• _What the task asks_: Going line by line through the entries below, note each one with "button", then report how many there are and nothing else.

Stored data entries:
^^^^^^^^^^^^^^^^
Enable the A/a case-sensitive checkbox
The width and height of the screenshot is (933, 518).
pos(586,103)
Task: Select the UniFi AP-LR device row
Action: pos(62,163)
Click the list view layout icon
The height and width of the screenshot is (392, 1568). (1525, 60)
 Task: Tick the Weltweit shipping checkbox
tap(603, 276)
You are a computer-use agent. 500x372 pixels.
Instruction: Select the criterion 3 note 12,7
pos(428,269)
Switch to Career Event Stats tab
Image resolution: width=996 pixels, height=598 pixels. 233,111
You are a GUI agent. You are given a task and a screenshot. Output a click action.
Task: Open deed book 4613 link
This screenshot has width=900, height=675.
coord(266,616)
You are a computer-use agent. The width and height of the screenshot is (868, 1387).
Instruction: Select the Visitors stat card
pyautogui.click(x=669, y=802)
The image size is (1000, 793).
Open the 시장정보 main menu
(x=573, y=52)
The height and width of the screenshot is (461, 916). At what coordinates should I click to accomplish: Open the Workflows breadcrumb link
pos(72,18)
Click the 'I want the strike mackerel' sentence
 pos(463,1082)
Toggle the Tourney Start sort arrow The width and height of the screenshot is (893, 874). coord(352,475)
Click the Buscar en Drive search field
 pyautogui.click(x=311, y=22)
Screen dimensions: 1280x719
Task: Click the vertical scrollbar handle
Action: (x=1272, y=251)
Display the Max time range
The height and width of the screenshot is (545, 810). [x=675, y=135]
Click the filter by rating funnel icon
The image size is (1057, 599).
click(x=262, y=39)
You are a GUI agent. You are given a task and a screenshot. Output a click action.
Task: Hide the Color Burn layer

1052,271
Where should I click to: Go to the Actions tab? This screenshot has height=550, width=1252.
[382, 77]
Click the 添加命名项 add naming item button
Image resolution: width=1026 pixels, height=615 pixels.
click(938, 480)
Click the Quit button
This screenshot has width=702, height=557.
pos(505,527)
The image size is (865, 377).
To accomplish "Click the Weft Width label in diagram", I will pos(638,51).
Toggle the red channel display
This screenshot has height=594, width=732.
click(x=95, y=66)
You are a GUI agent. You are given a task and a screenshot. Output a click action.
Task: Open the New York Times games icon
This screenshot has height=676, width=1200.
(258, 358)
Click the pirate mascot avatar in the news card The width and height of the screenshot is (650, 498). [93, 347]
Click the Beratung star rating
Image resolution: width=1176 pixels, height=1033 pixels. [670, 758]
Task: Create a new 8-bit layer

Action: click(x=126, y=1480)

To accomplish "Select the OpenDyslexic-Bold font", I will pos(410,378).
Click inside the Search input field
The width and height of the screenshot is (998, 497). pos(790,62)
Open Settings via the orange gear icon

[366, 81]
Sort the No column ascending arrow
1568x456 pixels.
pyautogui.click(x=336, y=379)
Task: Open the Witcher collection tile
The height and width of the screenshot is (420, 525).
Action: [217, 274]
^^^^^^^^^^^^^^^^
• _Result for this task_: 2